Task details — Render the records from the line that contains "You are a GUI" through the line that contains "click(x=93, y=483)" as a Markdown table with the columns Row and Line, numbering each row and skipping blank lines. Leave the pictures out of the table.

Exercise materials —

(begin)

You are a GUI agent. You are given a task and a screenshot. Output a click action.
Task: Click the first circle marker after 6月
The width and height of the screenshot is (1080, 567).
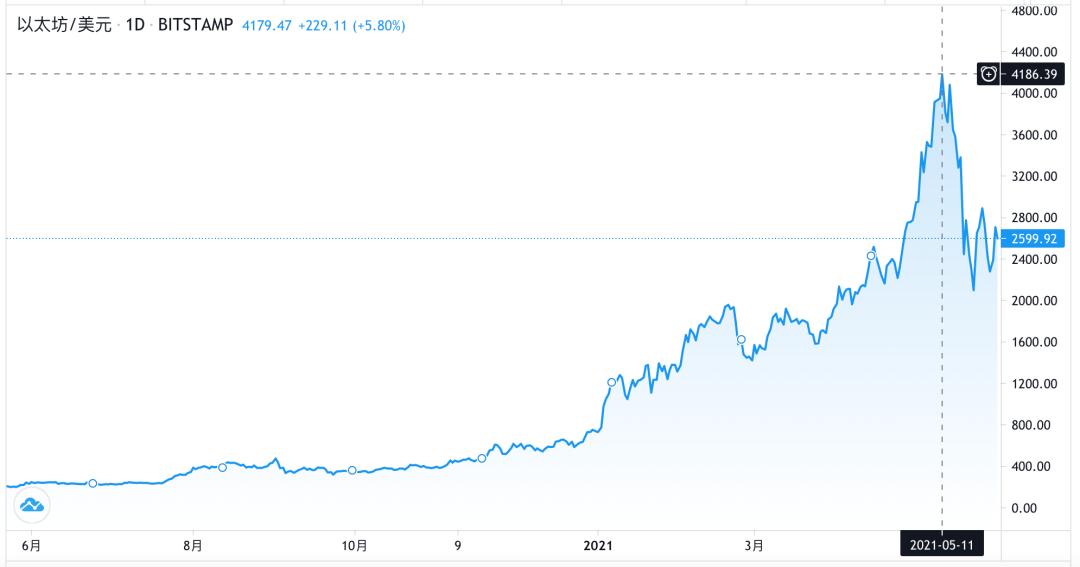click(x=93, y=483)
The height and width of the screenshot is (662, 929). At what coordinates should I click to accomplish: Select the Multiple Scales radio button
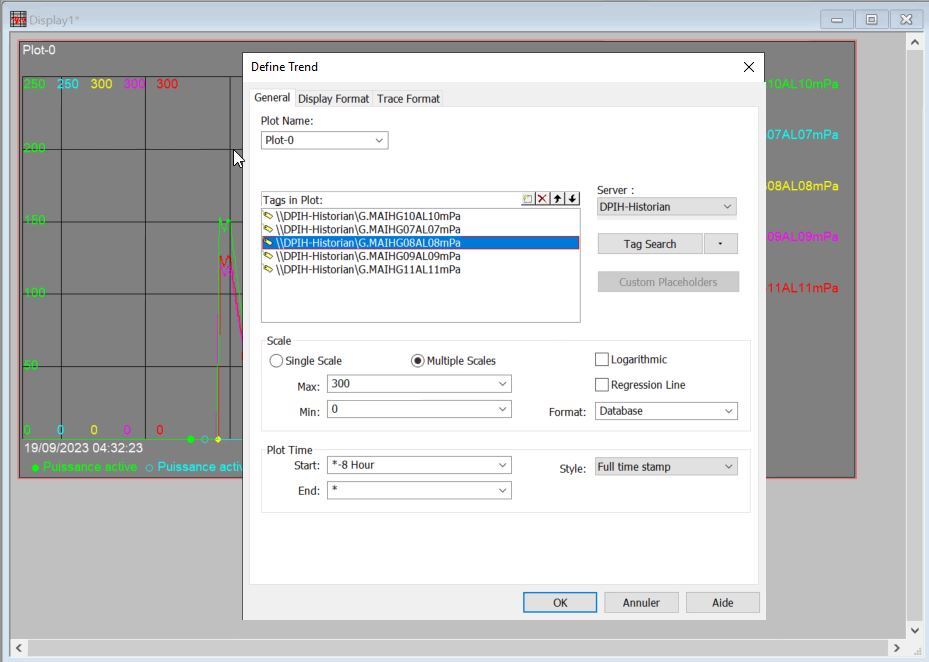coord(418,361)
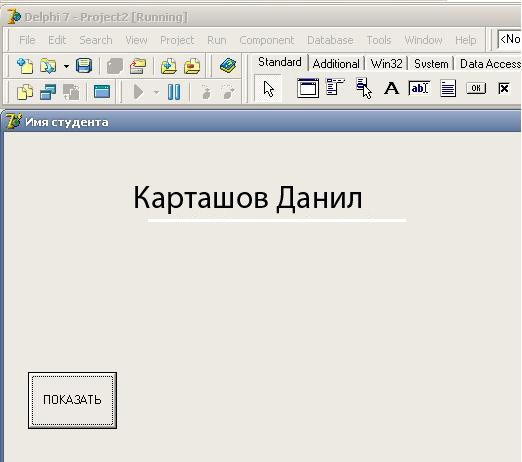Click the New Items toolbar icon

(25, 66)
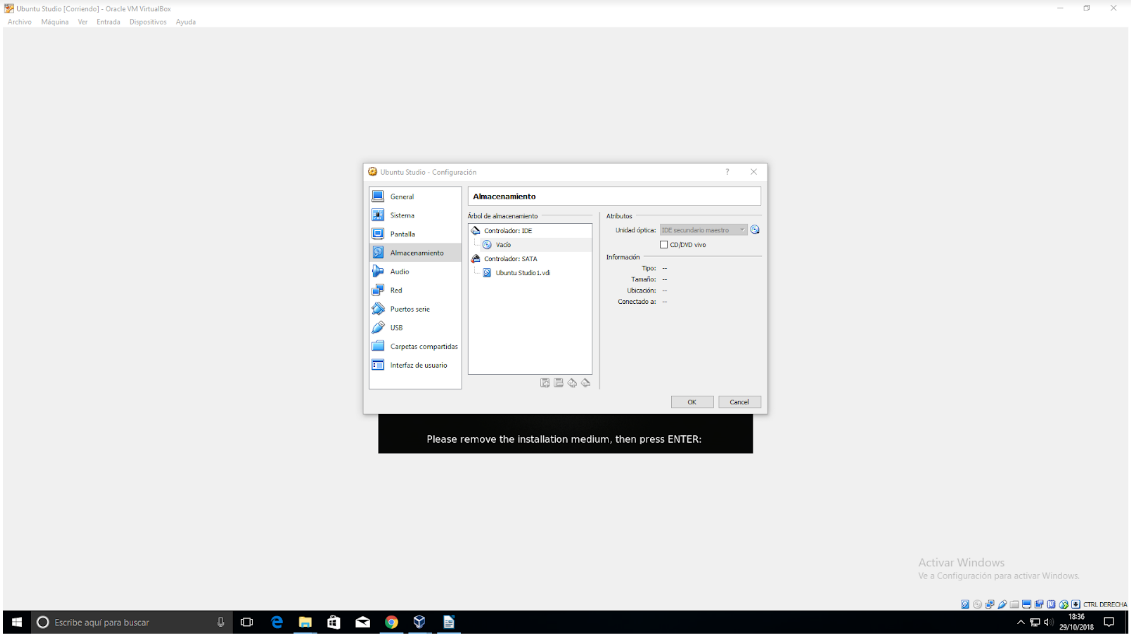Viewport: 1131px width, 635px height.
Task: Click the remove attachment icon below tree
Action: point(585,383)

(end)
(begin)

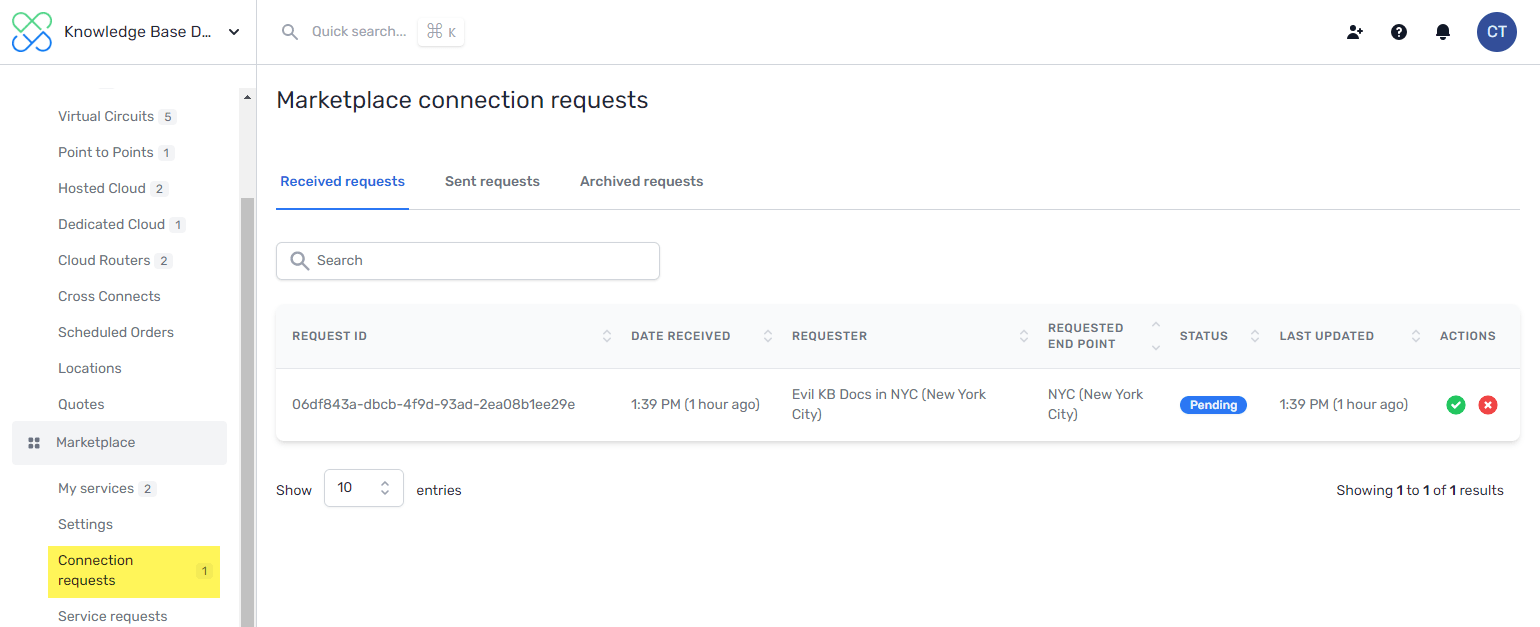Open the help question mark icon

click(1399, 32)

(end)

Solution for this exercise —
| Row | Line |
|---|---|
| 1 | You are a GUI agent. You are given a task and a screenshot. Output a click action. |
| 2 | Task: Click the first circle marker after 6月 |
| 3 | The width and height of the screenshot is (1080, 567). |
| 4 | click(x=93, y=483) |